» Things to do:
1 - Can you turn the paragraph in the Reins of Rhythm FAQ that begins "If paying weekly" into a short list that keeps its main facts?
2 - Would you set down a passage of the Reins of Rhythm FAQ word for word, beginning at the words "What is the" and stopping after "the lesson time?"?
3 - How would you take the Reins of Rhythm FAQ further from its last sentence?

» Page text:
+++
FAQ’s

General Questions:

 Who owns Reins of Rhythm?

Reins of Rhythm is a non-profit organization that was founded by Patience Groomes.  It is a public organization, not specifically owned by an individual.

 Who owns all the horses on the farm?

Reins of Rhythm has 8 lesson horses, all of which are leased from their owners to the program specifically for use in the program. The other beautiful horses you see around the farm belong to the farm owners, Dr. Trent and Dr. Amy.

 Who owns the property?

Reins of Rhythm leases use of the barn, arena, and office space as well as pastures for our program horses from the property owners, Dr. Amy and Dr. Trent.

Lesson Information:

 How do I schedule lessons?

Please email us at info@reinsofrhythm.org  for information on lesson availability as well as the registration process.

How do I pay for lessons?

If paying weekly, then full payment is due the day of your riding lesson. If you are enrolled in the advanced payment savings plan then payment for 8 weeks is due on or before the first lesson. Payment is accepted in the form of cash or check or by PayPal.

 What is the cancellation policy for lessons?

All lessons need to be cancelled 24 hours in advance or you will be responsible for the full price of your riding lesson.

Do you offer make-up lessons if I cancel a lesson?

Considerable time goes into planning lessons with instructors and reserving horses for riders, therefore it is the responsibility of the rider to come to lessons and be on time. If you cannot make it to a lesson, please give advance notice. If we can fit in a make up lesson we will but make ups are not guaranteed.

What happens if my child is sick, or unable to make  and I need to cancel their lesson within 24 hours of the lesson time?

If you are unable to attend a scheduled lesson, please make every effort to notify Reins of Rhythm 24 hours in advance by contacting Beth Merlo.  Sufficient notice is needed so that we can communicate with staff and volunteers.  If a last-minute cancellation is made due to illness or emergency we cannot guarantee a make-up lesson will be available, and therefor you will be charged for the missed lesson.
+++
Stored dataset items
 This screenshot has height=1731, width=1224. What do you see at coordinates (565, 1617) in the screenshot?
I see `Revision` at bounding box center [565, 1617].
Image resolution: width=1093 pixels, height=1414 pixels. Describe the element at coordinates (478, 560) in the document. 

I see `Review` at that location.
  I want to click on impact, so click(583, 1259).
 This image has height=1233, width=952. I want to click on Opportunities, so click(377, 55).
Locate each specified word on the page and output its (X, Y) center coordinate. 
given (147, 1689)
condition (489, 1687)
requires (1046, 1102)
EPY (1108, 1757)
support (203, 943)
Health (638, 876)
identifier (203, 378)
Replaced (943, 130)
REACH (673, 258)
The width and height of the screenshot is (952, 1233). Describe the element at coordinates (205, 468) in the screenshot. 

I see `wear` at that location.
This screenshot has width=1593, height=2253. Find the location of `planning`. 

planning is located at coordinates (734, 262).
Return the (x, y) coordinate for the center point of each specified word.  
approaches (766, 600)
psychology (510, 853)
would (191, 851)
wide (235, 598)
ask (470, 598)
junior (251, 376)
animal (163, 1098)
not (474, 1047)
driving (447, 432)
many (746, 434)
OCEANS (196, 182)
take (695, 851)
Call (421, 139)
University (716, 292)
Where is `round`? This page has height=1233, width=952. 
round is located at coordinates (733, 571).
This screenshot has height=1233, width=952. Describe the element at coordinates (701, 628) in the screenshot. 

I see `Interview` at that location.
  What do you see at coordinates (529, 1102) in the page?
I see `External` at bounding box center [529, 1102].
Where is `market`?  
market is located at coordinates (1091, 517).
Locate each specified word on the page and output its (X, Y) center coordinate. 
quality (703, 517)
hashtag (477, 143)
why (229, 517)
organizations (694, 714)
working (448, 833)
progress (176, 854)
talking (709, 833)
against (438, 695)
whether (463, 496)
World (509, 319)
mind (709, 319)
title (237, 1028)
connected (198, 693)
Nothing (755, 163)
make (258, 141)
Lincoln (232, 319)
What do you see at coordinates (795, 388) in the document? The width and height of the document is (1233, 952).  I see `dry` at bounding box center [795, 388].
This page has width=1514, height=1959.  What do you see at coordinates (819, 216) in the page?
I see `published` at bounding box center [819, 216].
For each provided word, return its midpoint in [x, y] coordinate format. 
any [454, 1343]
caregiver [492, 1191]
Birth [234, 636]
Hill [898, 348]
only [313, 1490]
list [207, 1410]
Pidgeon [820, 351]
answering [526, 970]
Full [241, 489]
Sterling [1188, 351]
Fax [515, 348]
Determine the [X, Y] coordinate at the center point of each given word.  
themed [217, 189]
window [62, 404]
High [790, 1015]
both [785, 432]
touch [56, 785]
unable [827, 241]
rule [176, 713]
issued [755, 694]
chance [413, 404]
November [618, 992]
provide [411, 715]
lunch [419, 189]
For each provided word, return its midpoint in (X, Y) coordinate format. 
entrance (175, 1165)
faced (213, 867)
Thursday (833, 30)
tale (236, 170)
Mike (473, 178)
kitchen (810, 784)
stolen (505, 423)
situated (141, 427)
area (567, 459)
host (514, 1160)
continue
+++
» Task results:
1 -
- Weekly payers pay in full on the day of the riding lesson.
- Riders on the advanced payment savings plan pay for 8 weeks on or before the first lesson.
- Payment is accepted by cash, check, or PayPal.

2 -
What is the cancellation policy for lessons?

All lessons need to be cancelled 24 hours in advance or you will be responsible for the full price of your riding lesson.

Do you offer make-up lessons if I cancel a lesson?

Considerable time goes into planning lessons with instructors and reserving horses for riders, therefore it is the responsibility of the rider to come to lessons and be on time. If you cannot make it to a lesson, please give advance notice. If we can fit in a make up lesson we will but make ups are not guaranteed.

What happens if my child is sick, or unable to make  and I need to cancel their lesson within 24 hours of the lesson time?

3 -
 What happens if my instructor needs to cancel a lesson?

If an instructor needs to cancel a lesson, a make-up lesson will be re-scheduled or the lesson will not be charged for and will still be available as a paid lesson.

What happens to lessons in inclement weather?

Every effort will be made to hold scheduled lessons. In the event of inclement weather, lessons will continue as planned and students will be instructed in the indoor classroom if the indoor arena is too cold.  Lessons will only be canceled in extreme weather cases when Reins of Rhythm deems that it is not safe to hold a lesson on the farm.

What happens if we take a break from lessons?

Due to the fact that Reins of Rhythm relies on lesson payments to pay for the costs of running the program, we cannot hold a spot. If we are given a minimum of 30 days notice, and the exact dates of when the break will be, we will do our best to find someone from the wait list willing to take a temporary spot but we cannot guarantee that will be possible. A rider taking a break will be put back on the wait list.

What are the benefits of riding and working with horses?

While riding a horse, students are given the opportunity to feel freedom and power through movement. As the horse walks, the movement is transferred to the rider, providing a combination of sensory, motor, and neurological stimulation. This translates to stronger muscles, better balance and coordination, and improved gait. Just as important as the physical benefits, greater self-confidence and self-esteem can be achieved through the freedom of movement. Working with horses also teaches respect, responsibility, patience, and perseverance.

How often do participants have lessons? Most students ride once a week, in groups of two for either 30 or 60 minutes. Lessons are conducted year round as we have an insulated indoor arena.

 What forms are required for my child to ride?

Due to insurance, all riders must have a complete set of forms; these can be found under our “Forms” tab on this website. Starting in 2017 a physical form completed by a physician must also be submitted, stating there are no contraindications for this participant.

 My child does not have a disability. Do I need to fill out all of the rider forms for them to be able to sign up and ride?

Yes. All riders need to have a completed set of paperwork to be able to ride. This includes the Doctor’s Form as of 2017, filled out and signed by the participant’s doctor.

Why will my able bodied child need a physical and signed doctor’s form to participate as of 2017?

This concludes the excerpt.